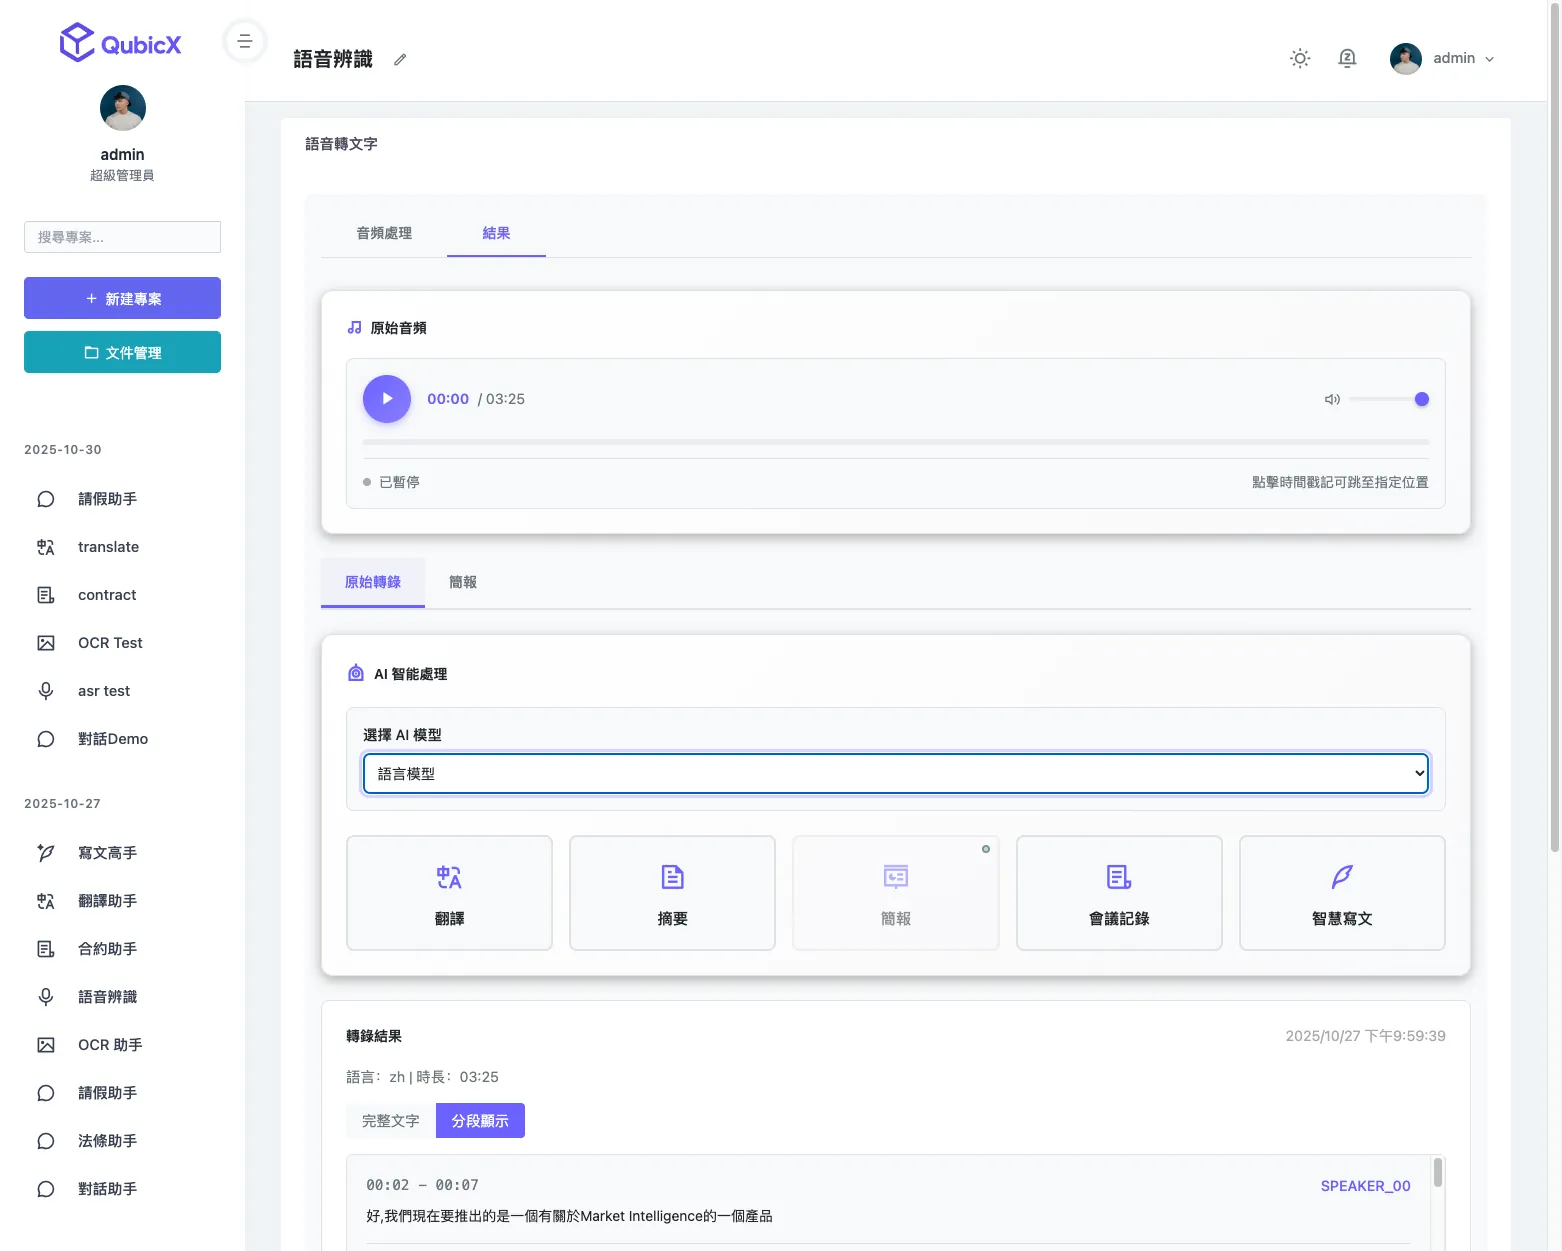Screen dimensions: 1562x1251
Task: Play the original audio recording
Action: tap(387, 399)
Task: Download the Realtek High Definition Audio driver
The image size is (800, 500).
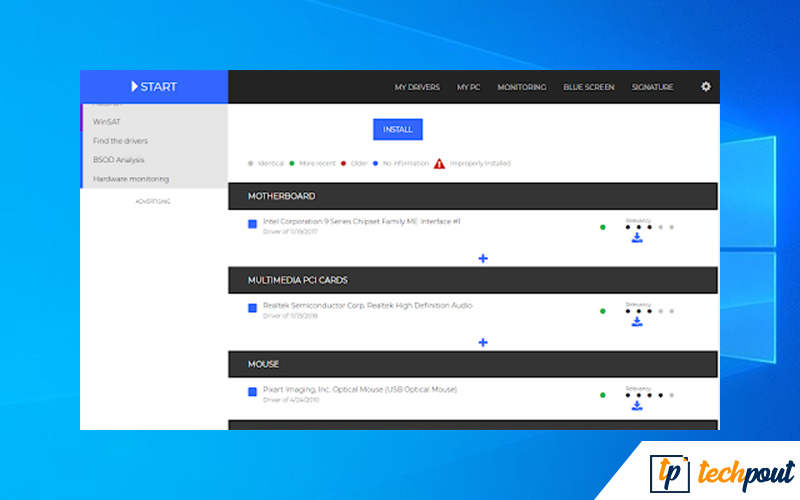Action: pos(636,322)
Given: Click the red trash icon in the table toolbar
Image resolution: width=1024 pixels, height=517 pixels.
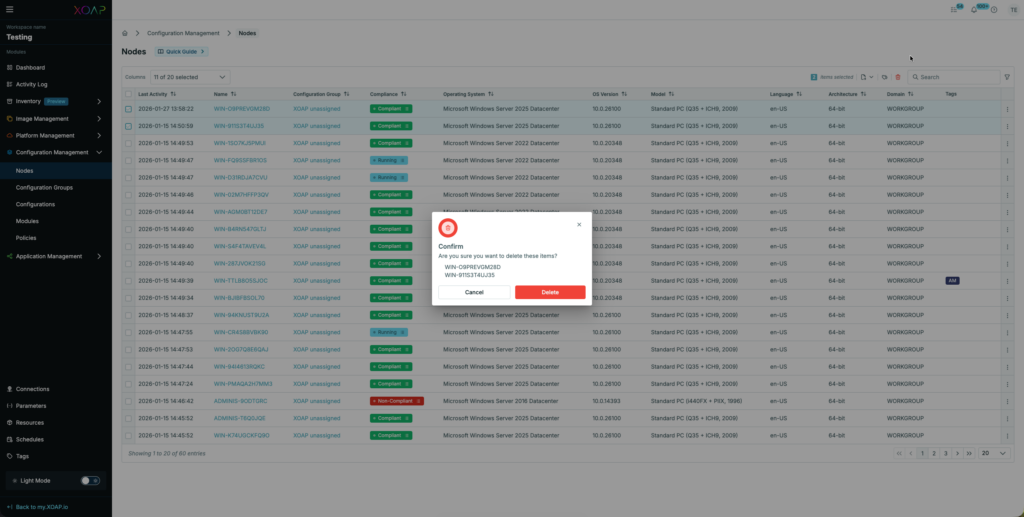Looking at the screenshot, I should (x=897, y=77).
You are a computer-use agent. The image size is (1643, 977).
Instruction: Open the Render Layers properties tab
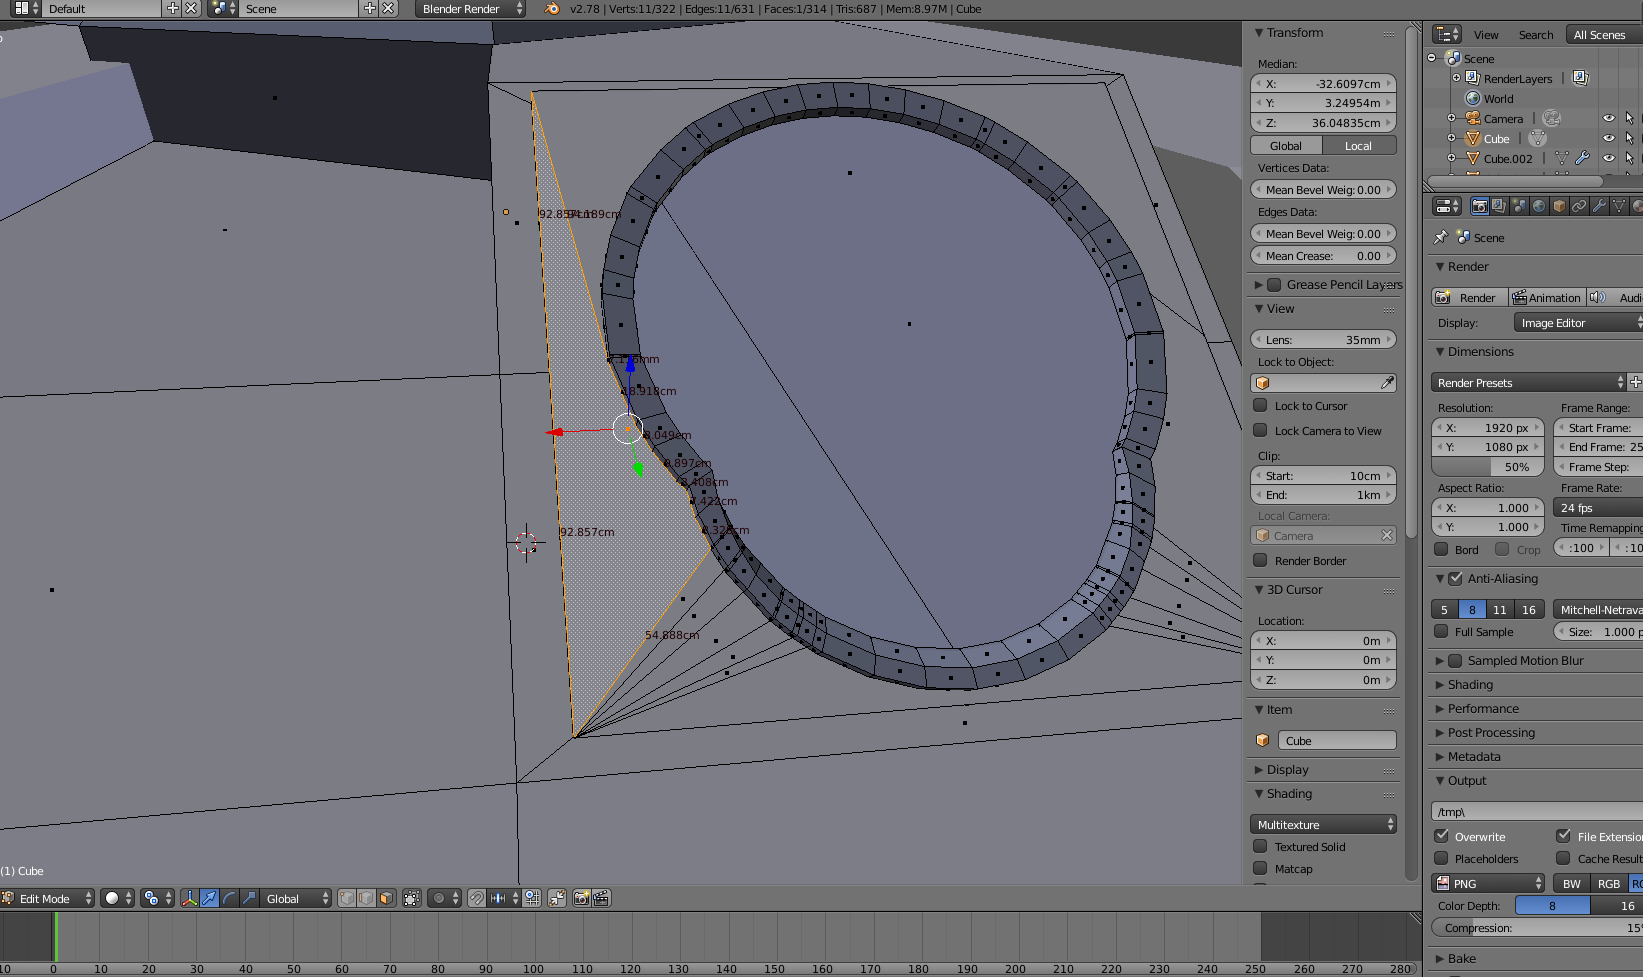[x=1499, y=206]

....................

■ What to work on
Skip every picture and retype only the lines from the line with "Instruction: Open the" through the last line of the listing, both ends included, exactly as they appear.

■ Reply to the task
Instruction: Open the Render Layers properties tab
[x=1499, y=206]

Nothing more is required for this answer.